Collected data entries:

#####

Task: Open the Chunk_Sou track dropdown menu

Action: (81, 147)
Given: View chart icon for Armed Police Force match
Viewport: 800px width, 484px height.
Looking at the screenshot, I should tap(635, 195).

#####

— Your instructions —
Please output the complete set of records above without any alteration.

— Answer section —
Task: Open the Chunk_Sou track dropdown menu

Action: (81, 147)
Given: View chart icon for Armed Police Force match
Viewport: 800px width, 484px height.
Looking at the screenshot, I should tap(635, 195).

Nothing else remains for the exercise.